- [Problème A] Recopiez fidèlement le passage de l'extrait du document qui commence par les mots contenant "Le décor est" et se termine par "de la nuit.".
- [Problème B] D'après l'extrait du document, quel artiste l'homme va-t-il voir en concert sans y inviter l'héroïne ?
---------- Extrait du document
Le décor est planté, et très vite on est inquiet. Marie Darrieussecq va-t-elle écrire un roman façon "Christine Angot" ? Heureusement non. Il faut atteindre les cent premières pages pour s’en convaincre. On est encore inquiet. L’auteure nous décrit par le menu l’attente de l’homme dont son héroïne est tombée amoureuse (qu’elle a dans la peau) depuis la première soirée. Or cet homme n’a pas l’air aussi préoccupé qu’elle par la fixation de rendez-vous. La première fois qu’il vient la voir chez elle, après cette première soirée de rencontre, il arrive quelques heures en retard, au milieu de la nuit.
Il avait un peu élevé la voix : Nous n’avions pas précisé une heure se défend-il.

Va-t-on alors assister à un roman façon "Annie Ernaux" ? Eh bien non. Parce que une fois passées les affres de l’attente vaine – il va voir Léonard Cohen en concert et elle ne comprend pas pourquoi il ne l’y invite pas, et ensuite il lui demande même pourquoi elle n’est pas venue – démarre un nouveau thème.
--------------------
---------- Bloc de données
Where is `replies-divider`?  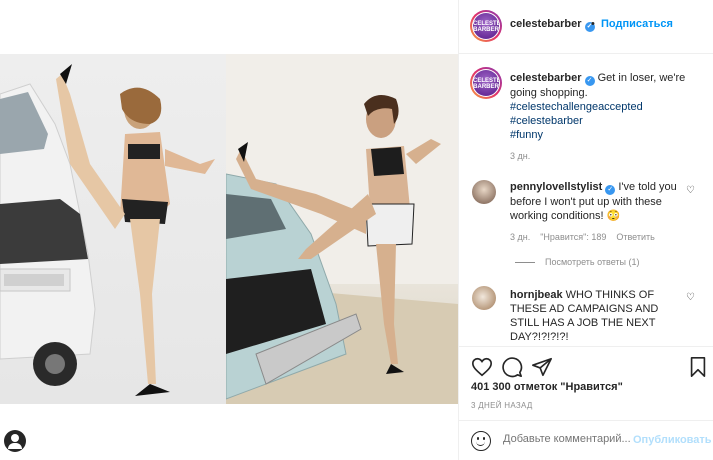 replies-divider is located at coordinates (525, 263).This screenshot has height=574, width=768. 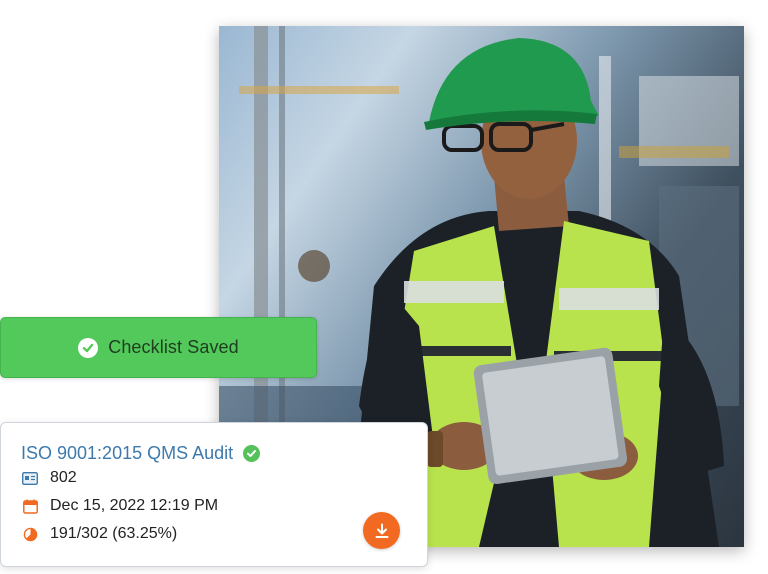 I want to click on id-card-icon, so click(x=30, y=478).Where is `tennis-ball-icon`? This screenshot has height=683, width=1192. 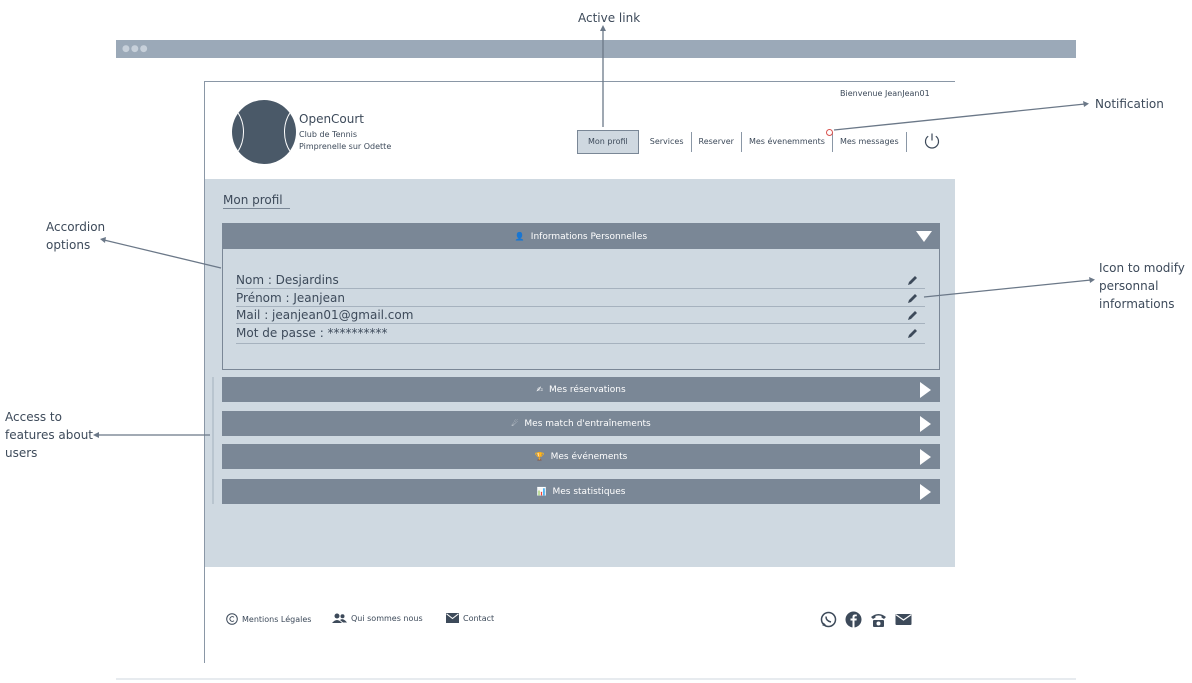 tennis-ball-icon is located at coordinates (264, 132).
--------------------
- [Corrigé de l'exercice A]
Le décor est planté, et très vite on est inquiet. Marie Darrieussecq va-t-elle écrire un roman façon "Christine Angot" ? Heureusement non. Il faut atteindre les cent premières pages pour s’en convaincre. On est encore inquiet. L’auteure nous décrit par le menu l’attente de l’homme dont son héroïne est tombée amoureuse (qu’elle a dans la peau) depuis la première soirée. Or cet homme n’a pas l’air aussi préoccupé qu’elle par la fixation de rendez-vous. La première fois qu’il vient la voir chez elle, après cette première soirée de rencontre, il arrive quelques heures en retard, au milieu de la nuit.

- [Corrigé de l'exercice B] Il va voir Léonard Cohen en concert.